A previous similar tax had a devastating impact on the drinks industry when it was introduced years ago. But sales of sweetened beverages have since seen double-digit annual growth after this luxury tax was lifted in 2004.
Now, finance officials have asked the Health Ministry to study whether sugary drinks constitute a health threat, which would make them eligible to join an excise list of high-bracket tax items, Suahasil Nazara, head of the ministry’s Fiscal Policy Agency, told the Wall Street Journal.
In the Philippines, where a bill to impose PHP10 (US$0.21) on each litre of sweetened beverages has been passing through government, sugarcane planters have come out in opposition to the move.

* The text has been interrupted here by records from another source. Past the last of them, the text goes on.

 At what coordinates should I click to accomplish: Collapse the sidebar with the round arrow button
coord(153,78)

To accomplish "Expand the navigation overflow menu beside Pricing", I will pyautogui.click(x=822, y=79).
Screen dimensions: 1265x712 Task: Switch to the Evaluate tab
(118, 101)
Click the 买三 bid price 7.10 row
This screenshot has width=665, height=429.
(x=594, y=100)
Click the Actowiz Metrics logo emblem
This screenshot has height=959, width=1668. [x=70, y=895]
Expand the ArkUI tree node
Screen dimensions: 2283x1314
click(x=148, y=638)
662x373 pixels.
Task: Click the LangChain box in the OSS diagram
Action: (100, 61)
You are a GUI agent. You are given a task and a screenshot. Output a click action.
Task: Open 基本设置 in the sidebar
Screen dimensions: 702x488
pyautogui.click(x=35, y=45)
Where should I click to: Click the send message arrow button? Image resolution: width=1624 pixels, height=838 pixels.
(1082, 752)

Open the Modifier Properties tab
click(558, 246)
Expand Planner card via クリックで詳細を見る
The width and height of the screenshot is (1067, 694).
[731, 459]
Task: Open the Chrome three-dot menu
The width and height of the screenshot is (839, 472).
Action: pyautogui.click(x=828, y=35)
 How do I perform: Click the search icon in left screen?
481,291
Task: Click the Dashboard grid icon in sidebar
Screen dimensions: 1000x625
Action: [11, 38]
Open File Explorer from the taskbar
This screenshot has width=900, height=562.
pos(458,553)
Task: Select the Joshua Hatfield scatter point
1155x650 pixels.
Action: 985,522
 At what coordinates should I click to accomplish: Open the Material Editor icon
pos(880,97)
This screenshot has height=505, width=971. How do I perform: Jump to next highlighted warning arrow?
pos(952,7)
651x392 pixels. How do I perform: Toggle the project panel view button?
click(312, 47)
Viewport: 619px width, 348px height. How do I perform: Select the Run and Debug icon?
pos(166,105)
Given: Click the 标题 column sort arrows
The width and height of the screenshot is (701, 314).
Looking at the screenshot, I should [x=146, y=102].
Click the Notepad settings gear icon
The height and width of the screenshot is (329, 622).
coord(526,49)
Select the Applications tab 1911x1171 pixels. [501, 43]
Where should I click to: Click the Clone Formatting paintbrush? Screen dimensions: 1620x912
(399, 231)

Concerned that drinks manufacturers will not include the tax in the retail prices of their products, and instead push suppliers into shaving their margins, the National Federation of Sugarcane Planters said its members would bear the brunt of the tax.
“We need to make our voices heard so that our national leaders will understand the plight of the sugar industry, particularly the tens of thousands of marginalised sugar farmers who will be further burdened by this proposed tax,” said Enrique Rojas, its president.
“Our planters are already burdened by value-added tax and creditable withholding tax. Now they want to impose additional burden on us with this so-called soft drink tax. We cannot absorb this proposed tax which is simply excessive and unfair.”
Senatorial candidate Martin Romualdez also joined the debate by urging lawmakers to slow down with their sugar tax plans.
“The proposed law might benefit the national coffers but it surely would serve as the final nail on the coffin of the already dying sugar industry in the country,” Romualdez said.
However, the bill has been enjoying political support and was recently passed by the government’s ways and means committee.